Analyze images

Azure AI Vision is an artificial intelligence capability that enables software systems to interpret visual input by analyzing images. In Microsoft Azure, the Vision Azure AI service provides pre-built models for common computer vision tasks, including analysis of images to suggest captions and tags, detection of common objects and people. You can also use the Azure AI Vision service to remove the background or create a foreground matting of images.

This exercise takes approximately 30 minutes.

Provision an Azure AI Vision resource

If you don’t already have one in your subscription, you’ll need to provision an Azure AI Vision resource.

Note: In this exercise, you’ll use a standalone Computer Vision resource. You can also use Azure AI Vision services in an Azure AI Services multi-service resource, either directly or in an Azure AI Foundry project.

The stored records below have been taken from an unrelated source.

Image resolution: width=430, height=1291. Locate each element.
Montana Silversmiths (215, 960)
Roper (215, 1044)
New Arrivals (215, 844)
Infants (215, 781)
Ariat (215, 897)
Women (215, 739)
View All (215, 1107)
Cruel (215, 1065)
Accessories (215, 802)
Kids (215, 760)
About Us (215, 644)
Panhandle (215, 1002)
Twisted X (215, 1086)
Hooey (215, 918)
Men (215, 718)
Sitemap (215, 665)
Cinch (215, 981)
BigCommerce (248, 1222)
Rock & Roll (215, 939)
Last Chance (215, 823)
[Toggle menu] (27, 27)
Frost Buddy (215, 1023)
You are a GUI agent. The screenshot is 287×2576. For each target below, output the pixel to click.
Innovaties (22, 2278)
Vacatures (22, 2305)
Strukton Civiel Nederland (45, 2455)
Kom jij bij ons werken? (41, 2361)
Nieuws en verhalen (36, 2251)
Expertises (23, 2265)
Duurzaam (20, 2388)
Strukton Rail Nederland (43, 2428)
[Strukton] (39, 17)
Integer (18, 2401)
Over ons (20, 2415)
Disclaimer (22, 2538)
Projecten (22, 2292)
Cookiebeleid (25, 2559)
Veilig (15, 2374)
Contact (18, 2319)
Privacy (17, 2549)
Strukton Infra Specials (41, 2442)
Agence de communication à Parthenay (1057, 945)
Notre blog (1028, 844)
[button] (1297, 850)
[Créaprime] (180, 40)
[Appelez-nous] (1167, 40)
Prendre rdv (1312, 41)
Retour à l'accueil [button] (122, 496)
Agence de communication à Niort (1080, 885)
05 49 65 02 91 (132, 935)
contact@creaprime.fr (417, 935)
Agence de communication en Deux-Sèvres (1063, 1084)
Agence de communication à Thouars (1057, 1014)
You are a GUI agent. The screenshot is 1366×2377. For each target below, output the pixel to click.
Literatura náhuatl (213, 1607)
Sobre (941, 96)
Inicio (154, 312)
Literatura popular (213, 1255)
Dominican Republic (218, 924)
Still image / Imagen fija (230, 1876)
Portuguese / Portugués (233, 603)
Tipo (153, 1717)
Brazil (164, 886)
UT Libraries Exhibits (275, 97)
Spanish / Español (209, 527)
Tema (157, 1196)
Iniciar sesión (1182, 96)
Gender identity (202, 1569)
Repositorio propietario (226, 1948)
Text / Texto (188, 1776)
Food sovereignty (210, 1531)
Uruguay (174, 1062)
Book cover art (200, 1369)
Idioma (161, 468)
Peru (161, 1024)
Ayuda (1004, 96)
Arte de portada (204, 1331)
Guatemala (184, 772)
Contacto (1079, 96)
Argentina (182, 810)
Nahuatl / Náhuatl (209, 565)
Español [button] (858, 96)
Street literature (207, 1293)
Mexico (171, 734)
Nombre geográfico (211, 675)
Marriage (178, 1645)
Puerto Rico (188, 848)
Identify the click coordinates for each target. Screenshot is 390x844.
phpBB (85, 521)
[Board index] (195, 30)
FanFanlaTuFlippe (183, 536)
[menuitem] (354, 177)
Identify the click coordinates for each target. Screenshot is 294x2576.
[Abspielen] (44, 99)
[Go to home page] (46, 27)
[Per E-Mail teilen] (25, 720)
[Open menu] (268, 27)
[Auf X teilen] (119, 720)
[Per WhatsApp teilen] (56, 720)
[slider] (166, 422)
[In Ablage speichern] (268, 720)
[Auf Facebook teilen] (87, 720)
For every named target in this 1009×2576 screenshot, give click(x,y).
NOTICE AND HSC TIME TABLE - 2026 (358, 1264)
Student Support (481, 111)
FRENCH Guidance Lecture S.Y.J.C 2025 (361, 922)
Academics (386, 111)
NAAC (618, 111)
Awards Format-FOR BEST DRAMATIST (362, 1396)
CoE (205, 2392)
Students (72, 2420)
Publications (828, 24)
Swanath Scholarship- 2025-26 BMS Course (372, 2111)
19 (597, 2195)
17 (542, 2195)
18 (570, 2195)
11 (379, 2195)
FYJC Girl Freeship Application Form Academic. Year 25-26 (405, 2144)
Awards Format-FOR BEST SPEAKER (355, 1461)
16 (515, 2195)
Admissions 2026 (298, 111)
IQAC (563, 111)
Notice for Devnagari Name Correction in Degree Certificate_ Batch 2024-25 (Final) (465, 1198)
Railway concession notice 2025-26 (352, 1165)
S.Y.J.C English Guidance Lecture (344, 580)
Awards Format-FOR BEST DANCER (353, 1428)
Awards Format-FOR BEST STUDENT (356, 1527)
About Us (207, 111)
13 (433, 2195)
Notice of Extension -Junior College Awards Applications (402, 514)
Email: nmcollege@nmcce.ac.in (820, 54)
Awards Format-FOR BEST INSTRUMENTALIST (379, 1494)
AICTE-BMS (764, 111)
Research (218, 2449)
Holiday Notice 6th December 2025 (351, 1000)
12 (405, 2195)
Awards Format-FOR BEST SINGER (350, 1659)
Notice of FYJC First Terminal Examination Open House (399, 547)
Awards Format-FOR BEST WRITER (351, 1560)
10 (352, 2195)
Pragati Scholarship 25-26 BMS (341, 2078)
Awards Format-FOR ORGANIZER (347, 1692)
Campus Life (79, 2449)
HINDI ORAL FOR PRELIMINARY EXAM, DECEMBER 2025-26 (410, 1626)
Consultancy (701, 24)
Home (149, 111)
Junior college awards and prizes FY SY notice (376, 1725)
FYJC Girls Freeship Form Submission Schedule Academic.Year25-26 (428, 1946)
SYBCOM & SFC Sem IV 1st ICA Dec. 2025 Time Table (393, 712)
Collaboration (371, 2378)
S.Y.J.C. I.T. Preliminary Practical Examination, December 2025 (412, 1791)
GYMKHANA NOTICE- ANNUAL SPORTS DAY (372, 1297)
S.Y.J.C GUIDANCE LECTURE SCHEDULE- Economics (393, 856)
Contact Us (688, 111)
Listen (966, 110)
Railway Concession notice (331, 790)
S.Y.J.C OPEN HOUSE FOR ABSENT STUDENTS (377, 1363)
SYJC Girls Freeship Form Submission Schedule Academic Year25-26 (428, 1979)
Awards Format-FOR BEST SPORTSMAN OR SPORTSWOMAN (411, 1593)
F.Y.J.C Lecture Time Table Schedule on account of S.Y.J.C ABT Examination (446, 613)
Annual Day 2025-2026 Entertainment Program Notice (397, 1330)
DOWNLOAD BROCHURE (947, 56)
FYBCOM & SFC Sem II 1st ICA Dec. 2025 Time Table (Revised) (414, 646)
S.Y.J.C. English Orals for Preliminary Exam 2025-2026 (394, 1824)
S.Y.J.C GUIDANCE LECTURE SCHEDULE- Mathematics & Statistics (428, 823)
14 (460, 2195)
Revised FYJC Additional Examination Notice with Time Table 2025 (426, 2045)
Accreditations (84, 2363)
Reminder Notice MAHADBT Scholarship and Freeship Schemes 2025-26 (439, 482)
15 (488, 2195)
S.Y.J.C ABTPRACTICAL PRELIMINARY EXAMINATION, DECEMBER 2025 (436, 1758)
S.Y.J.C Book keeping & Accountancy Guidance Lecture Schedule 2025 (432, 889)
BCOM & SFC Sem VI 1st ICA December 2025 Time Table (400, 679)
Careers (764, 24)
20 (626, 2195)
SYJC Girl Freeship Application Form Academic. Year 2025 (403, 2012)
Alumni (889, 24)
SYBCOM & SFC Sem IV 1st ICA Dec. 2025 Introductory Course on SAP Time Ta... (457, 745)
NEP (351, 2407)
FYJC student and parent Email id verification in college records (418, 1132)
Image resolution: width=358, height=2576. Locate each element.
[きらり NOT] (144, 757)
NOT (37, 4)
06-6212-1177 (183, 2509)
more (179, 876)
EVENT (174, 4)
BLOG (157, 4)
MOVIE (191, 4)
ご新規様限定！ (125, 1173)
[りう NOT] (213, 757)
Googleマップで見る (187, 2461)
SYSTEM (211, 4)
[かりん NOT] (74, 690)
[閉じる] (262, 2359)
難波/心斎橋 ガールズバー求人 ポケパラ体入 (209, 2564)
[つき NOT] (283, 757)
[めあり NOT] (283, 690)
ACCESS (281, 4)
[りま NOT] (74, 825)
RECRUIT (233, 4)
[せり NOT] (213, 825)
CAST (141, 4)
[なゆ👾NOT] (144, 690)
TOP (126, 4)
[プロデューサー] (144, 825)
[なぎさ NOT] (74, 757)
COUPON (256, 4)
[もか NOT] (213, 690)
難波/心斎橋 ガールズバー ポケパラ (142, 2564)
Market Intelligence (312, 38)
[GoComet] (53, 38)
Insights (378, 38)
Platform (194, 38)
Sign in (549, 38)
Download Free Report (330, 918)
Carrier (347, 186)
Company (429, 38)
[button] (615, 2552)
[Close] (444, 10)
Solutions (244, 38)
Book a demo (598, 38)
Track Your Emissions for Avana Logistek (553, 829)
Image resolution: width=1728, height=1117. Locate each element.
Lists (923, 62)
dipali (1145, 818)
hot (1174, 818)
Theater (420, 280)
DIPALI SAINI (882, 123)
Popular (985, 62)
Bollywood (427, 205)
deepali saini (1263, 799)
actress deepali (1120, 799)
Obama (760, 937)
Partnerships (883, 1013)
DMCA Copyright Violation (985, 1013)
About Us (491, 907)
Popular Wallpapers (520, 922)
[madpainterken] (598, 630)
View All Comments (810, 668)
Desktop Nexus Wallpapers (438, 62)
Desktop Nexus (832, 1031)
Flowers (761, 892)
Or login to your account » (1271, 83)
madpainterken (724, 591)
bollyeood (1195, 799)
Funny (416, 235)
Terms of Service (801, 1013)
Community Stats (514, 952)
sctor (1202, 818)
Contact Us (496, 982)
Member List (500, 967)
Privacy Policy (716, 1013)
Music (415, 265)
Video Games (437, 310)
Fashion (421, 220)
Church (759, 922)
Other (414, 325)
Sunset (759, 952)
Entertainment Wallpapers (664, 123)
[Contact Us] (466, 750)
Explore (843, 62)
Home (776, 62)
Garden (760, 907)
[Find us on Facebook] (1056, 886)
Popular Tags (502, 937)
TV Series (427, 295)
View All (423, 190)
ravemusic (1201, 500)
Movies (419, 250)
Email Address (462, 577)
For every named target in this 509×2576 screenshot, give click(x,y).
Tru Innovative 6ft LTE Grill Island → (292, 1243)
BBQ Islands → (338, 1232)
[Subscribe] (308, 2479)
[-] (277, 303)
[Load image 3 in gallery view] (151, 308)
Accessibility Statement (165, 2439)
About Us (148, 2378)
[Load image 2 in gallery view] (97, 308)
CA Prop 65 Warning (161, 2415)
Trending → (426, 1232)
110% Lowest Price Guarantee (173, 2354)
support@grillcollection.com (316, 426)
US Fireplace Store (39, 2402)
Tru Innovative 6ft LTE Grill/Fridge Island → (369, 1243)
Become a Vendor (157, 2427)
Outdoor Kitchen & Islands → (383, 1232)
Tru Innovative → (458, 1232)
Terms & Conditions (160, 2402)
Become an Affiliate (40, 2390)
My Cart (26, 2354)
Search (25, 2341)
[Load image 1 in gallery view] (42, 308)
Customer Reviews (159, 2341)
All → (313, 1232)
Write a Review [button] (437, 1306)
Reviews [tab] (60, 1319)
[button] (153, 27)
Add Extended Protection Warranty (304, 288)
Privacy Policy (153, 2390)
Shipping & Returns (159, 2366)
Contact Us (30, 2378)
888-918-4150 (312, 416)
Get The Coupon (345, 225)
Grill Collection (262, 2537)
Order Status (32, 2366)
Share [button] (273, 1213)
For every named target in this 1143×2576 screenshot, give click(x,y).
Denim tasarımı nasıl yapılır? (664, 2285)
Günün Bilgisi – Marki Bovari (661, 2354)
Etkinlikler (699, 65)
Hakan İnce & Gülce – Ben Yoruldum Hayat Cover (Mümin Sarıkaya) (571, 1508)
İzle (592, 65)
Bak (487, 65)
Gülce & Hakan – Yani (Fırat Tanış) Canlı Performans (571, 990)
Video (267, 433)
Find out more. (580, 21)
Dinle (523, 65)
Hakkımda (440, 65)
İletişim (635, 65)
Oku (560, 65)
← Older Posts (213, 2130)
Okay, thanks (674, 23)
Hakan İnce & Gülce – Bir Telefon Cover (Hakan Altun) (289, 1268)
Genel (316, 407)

  1. Open the Azure portal at https://portal.azure.com, and sign in using your Azure credentials. Close any welcome messages or tips that are displayed.
  2. Select Create a resource.
  3. In the search bar, search for Computer Vision, select Computer Vision, and create the resource with the following settings:
    • Subscription: Your Azure subscription
    • Resource group: Create or select a resource group
    • Region: Choose from East US, West US, France Central, Korea Central, North Europe, Southeast Asia, West Europe, or East Asia*
    • Name: A valid name for your Computer Vision resource
    • Pricing tier: Free F0

    *Azure AI Vision 4.0 full feature sets are currently only available in these regions.

  4. Select the required checkboxes and create the resource.
  5. Wait for deployment to complete, and then view the deployment details.
  6. When the resource has been deployed, go to it and under the Resource management node in the navigation pane, view its Keys and Endpoint page. You will need the endpoint and one of the keys from this page in the next procedure.

Develop an image analysis app with the Azure AI Vision SDK

In this exercise, you’ll complete a partially implemented client application that uses the Azure AI Vision SDK to analyze images.

Note: You can choose to use the SDK for either C# or Python. In the steps below, perform the actions appropriate for your preferred language.

Prepare the application configuration

  1. In the Azure portal, use the [>_] button to the right of the search bar at the top of the page to create a new Cloud Shell in the Azure portal, selecting a PowerShell environment with no storage in your subscription.

    The cloud shell provides a command-line interface in a pane at the bottom of the Azure portal.

    Note: If you have previously created a cloud shell that uses a Bash environment, switch it to PowerShell.

  2. In the cloud shell toolbar, in the Settings menu, select Go to Classic version (this is required to use the code editor).

    Ensure you've switched to the classic version of the cloud shell before continuing.

  3. Resize the cloud shell pane so you can still see the Keys and Endpoint page for your Computer Vision resource.

    Tip” You can resize the pane by dragging the top border. You can also use the minimize and maximize buttons to switch between the cloud shell and the main portal interface.

  4. In the cloud shell pane, enter the following commands to clone the GitHub repo containing the code files for this exercise (type the command, or copy it to the clipboard and then right-click in the command line and paste as plain text):

     rm -r mslearn-ai-vision -f
     git clone https://github.com/MicrosoftLearning/mslearn-ai-vision
    

    Tip: As you paste commands into the cloudshell, the ouput may take up a large amount of the screen buffer. You can clear the screen by entering the cls command to make it easier to focus on each task.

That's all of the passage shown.